NAPLES, Fla. — The Collier County Sheriff's Office released video showing its aviation unit locating a missing kayaker in the Florida Everglades on Monday.
Deputies said 67-year-old Mark Miele is at a local hospital in stable condition.
He left on a solo kayaking trip in Everglades National Park on Jan. 22. He was supposed to be gone a week, but he did not return on Jan. 29.
Rangers located a bag containing his wallet and cell phone on the bank of the Lopez River on Sunday.
By downloading the data on Mark's phone on Sunday night, deputies found his most recent coordinates logged on Jan. 31.
An aviation unit began a search of the area and several agencies helped rescue the man from Virginia. Those agencies included the Collier County Sheriff's Office Aviation Team and Marine Unit, the National Parks Service and the Florida Fish and Wildlife Conservation Commission.
Byron Kerns, a former U.S. Air Force SERE Instructor, teaches survival lessons in Georgia and Florida. This weekend, he is teaching a class near the Ocala National Forest.
"The cell phone was terrific. The personal flotation device was absolutely a lifesaver in this situation," said Byron Kerns.
Officials have not said when or why the man's kayak flipped.
Here is the aviation video of the rescue:
Kerns said kayakers and hikers should carry a mirror in case they get lost.
"With the good sun, it could be seen 20 miles away if they are looking for him, but thank goodness for the cell phone," said Kerns.
Kerns suggested kayakers should carry adequate water.
"Water keeps you strong. A good human being after day four... they start to go downhill fast due to the lack of water and they become very weak," he said.
He suggests always taking a buddy along for a trip.
"There's a risk going out there alone. It is just not a good idea," said Kerns.
Miele's family is grateful to have him back safe and thanked his rescuers.
The sheriff's office released the following statement on behalf of the family:
Mark is recovering and is stable. We thank the Collier County Sheriff’s Office, the National Park Service and all of the search rangers, and the Fish and Wildlife Commission. We couldn’t have worked with a more wonderful, caring, kind, and straightforward group of people. It’s a miracle he’s alive and in the condition he is in. We would also like to thank the professionals at Physicians Regional Hospital (Collier Boulevard) for their competency and caring ways.
"You never know what your will to survive will be until you're in that situation," said Kerns. "I'm really happy Mark came out okay. God Bless his family and everybody concerned."

- [PROBLEM 1]:
List the agencies that the kayaker rescue article names as having helped rescue the man from Virginia.
- [PROBLEM 2]:
Answer these questions using the kayaker rescue article.
(a) How old is Mark Miele?
(b) On the bank of which river did rangers locate the bag containing his wallet and cell phone?
(c) From how many miles away does Kerns say a mirror could be seen in good sun?

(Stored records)
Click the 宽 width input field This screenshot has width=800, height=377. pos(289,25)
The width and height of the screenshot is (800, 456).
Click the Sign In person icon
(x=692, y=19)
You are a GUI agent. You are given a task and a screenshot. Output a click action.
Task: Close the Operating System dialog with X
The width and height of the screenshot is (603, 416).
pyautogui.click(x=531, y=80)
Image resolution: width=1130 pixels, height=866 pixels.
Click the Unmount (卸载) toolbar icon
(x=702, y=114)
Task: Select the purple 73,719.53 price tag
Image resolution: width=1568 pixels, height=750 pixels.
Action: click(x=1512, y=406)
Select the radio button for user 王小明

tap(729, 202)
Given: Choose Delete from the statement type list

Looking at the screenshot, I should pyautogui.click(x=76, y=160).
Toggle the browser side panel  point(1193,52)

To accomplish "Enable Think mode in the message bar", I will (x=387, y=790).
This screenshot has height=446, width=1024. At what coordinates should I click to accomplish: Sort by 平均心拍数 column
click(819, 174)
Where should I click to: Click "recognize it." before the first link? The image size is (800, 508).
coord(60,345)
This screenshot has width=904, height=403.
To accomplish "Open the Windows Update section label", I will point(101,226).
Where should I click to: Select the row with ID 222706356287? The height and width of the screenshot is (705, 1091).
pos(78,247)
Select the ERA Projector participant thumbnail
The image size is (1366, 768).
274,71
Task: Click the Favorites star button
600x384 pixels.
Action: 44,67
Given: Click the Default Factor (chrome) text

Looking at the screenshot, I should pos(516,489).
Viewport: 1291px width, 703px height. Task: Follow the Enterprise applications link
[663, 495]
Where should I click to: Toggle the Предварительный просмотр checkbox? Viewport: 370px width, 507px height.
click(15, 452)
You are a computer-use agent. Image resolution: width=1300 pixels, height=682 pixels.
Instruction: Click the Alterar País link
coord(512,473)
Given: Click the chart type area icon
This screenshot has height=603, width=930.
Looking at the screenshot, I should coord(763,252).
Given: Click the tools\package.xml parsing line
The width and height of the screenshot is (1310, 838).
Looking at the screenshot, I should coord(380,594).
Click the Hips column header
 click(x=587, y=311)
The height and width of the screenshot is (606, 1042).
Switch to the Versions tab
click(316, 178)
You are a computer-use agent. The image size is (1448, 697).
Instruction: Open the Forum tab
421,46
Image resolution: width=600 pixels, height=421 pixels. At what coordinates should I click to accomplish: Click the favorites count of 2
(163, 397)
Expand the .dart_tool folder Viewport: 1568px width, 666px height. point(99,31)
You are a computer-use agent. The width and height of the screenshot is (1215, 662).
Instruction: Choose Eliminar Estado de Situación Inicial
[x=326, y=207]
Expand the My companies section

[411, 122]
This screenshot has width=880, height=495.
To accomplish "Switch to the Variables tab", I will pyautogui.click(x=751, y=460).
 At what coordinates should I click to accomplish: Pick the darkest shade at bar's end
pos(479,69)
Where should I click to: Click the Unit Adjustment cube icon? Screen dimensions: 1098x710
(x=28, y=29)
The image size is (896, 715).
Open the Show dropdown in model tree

- [EXERCISE RESPONSE 1]:
Collier County Sheriff's Office Aviation Team
Collier County Sheriff's Office Marine Unit
National Parks Service
Florida Fish and Wildlife Conservation Commission

- [EXERCISE RESPONSE 2]:
(a) 67 years old
(b) The Lopez River
(c) 20 miles